Retype the following records word for word, keeping every line as it appears.

□ □ □ □ □

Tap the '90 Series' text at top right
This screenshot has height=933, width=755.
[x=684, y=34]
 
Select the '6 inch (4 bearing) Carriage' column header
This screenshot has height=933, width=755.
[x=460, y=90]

□ □ □ □ □

_Final answer_
Tap the '90 Series' text at top right
This screenshot has height=933, width=755.
[x=684, y=34]
 
Select the '6 inch (4 bearing) Carriage' column header
This screenshot has height=933, width=755.
[x=460, y=90]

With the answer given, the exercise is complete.